=== Text extract ===

Row-Internal Synchronization Rules
Published 06 January 2020
Row-Internal Synchronization Rules apply SQL fragments that can use existing data in the target table and datasets to generate the replacement values for the target column.
Example
Given a table that contains the FirstName
, Surname
, FullName
and EmailAddress
of a person and that have used a Substitution Rule to replace the FirstName
and Surname
columns.
The requirement is that the FullName
and the e-mail address look more realistic.
To update the FullName
column this create a Row-Internal Rule with the SQL fragment:
FirstName + ' ' + Surname
Then to update the EmailAddress
column create a second Row-Internal Rule:
LOWER(FirstName) + '.' + LOWER(Surname) + '@test-domain.com'
Assuming that the FirstName
and Surname
columns have been suitably masked the Row-Internal Synchronization Rules will make the following changes:
ALREADY MASKED | BEFORE | AFTER | ||||
---|---|---|---|---|---|---|
ID | FirstName | Surname | FullName | EmailAddress | FullName | EmailAddress |
1 | Robert | Smith | Alan Jones | ajones@abc.com | Robert Smith | robert.smith@test-domain.com |
2 | Sue | Jones | Hannah Robertson | hannah2213@gmail.com | Sue Jones | hannah.jones@test-domain.com |
3 | Thomas | Wells | Michael Rogers | mrogers@yahoo.com | Thomas Wells | thomas.wells@test-domain.com |
Core concepts
Using datasets
Datasets can be used to insert other random data in Row-Internal Rules. Each dataset is given a unique name that can be placed into the SQL Template and will be substituted with a value from the dataset for each row when the rule is run.
Data Masker's predefined datasets serve a number of common concepts but it is possible to define your own dataset if you need something more specific.
By default, the datasets are located in a directory named Datasets immediately below the Data Masker installation directory and can be changed on the Misc. Setup Tab.

=== Record extracts ===

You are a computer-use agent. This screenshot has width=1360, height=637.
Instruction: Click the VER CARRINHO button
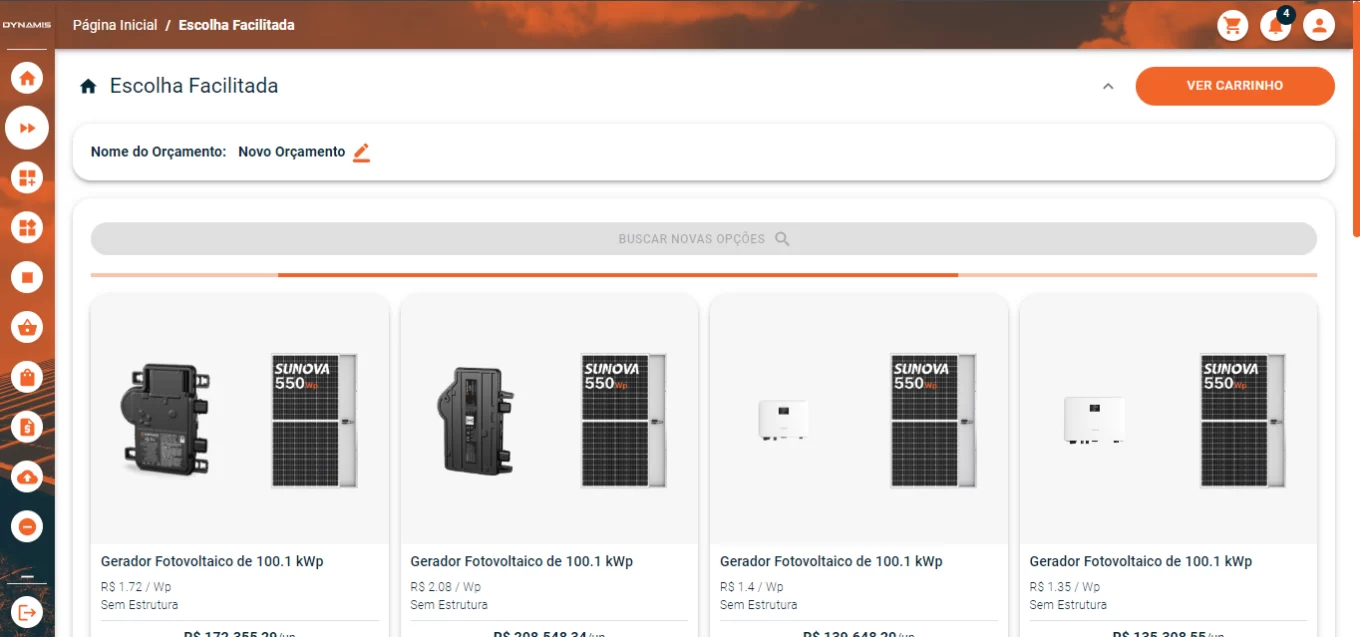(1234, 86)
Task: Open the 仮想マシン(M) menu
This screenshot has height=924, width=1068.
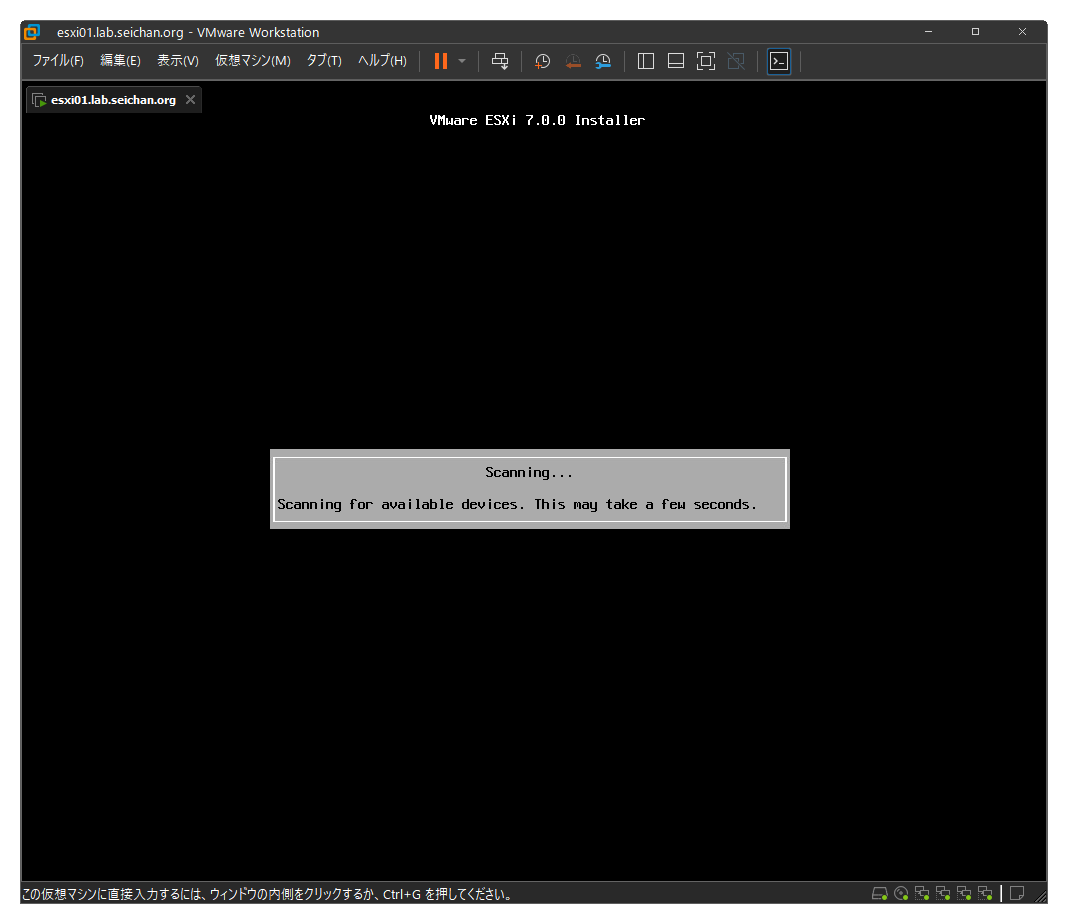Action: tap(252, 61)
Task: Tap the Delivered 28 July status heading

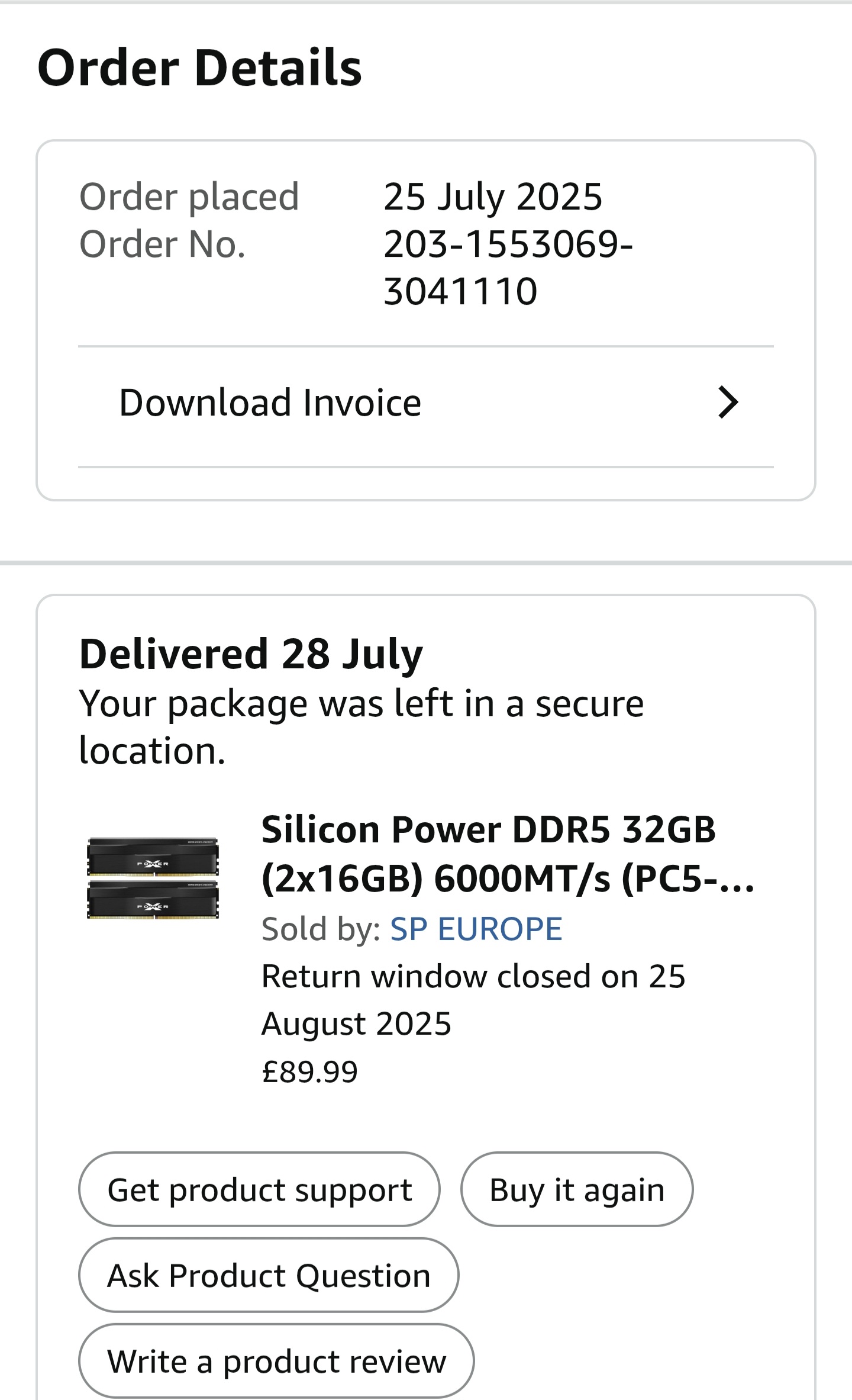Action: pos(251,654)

===

▶ [Written instruction A] In the records, begin at the line that has "Task: Open the 仮想マシン(M) menu" and stop after the last line of the records. Write out that passage again with "screenshot" renamed to "image", change nothing else, and leave the pictures out.
▶ [Written instruction B] Take the Row-Internal Synchronization Rules text further from its last sentence.
The Row-Internal Synchronization Rules text and the records have no connection to each other.

▶ [Right answer A]
Task: Open the 仮想マシン(M) menu
This image has height=924, width=1068.
Action: tap(252, 61)
Task: Tap the Delivered 28 July status heading

Action: pos(251,654)

▶ [Right answer B]
Example
If we wanted to expand the above example by generating random domain names, we could set the DMSPARAM1
parameter to be the dataset Text, Dictionary Words and change the SQL Template to be:
LOWER(FirstName) + '.' + LOWER(Surname) + '@' + LOWER(DMSPARAM1) + '.com'
Which would result in:
ALREADY MASKED | BEFORE | AFTER | ||||
---|---|---|---|---|---|---|
ID | FirstName | Surname | FullName | EmailAddress | FullName | EmailAddress |
1 | Robert | Smith | Alan Jones | ajones@abc.com | Robert Smith | robert.smith@yeomen.com |
2 | Sue | Jones | Hannah Robertson | hannah2213@gmail.com | Sue Jones | sue.jones@visage.com |
3 | Thomas | Wells | Michael Rogers | mrogers@yahoo.com | Thomas Wells | thomas.wells@mythic.com |
Preserving null/empty values
Row-Internal Rules provide the ability (on the Where clause or Sampling options tab of the substitution form) to ignore NULL and/or empty values. The default for substitution rules is to ignore NULL
/empty values
Oracle treats empty strings as NULL
the preserve empty values option is not provided for substitution rules in Data Masker for Oracle.
Adding a WHERE clause
If only certain rows in the table need masking specify a where on the Where clause or Sampling options tab of the substitution form).
Fast Single Pass
The Fast Single Pass option on the Options tab can be used to improve the performance of your Row-Internal Rule. It does this by creating a single query to update the entire table, rather than taking a row-by-row approach.
NOTE: You cannot use datasets when you are using the "Fast Single Pass" option, as the datasets need to generate a new value for each row.
Advanced Concepts
Synchronizing denormalized data
If you have a denormalized structure, e.g. the employee name exists in several tables, you would want to mask the data identically in all places you can convert a Row-Internal Rule into a Sync. Manager Rule:
- Ensure that the "No where clause" is set on the Where clause or Sampling options tab.
- On the Change Managers tab select the "Convert to Sync. Manager Rule" option.
- See About Sync. Manager Rules for more details of how to connect to the other tables.
Parallelizing substitution on large tables
If a Row-Internal Rule is taking too long against a single table, you can parallelize the work using a Range Splitter Rule that divides the table into smaller chunks that can be masked in parallel. To convert to a Range Splitter Rule by selecting the "Convert to Sync. Manager Rule" option from the Change Managers tab.
Where clauses referencing other tables
The custom where clause allows you to specify a JOIN
clause (the target table will be aliased as DM1
to help create the join condition).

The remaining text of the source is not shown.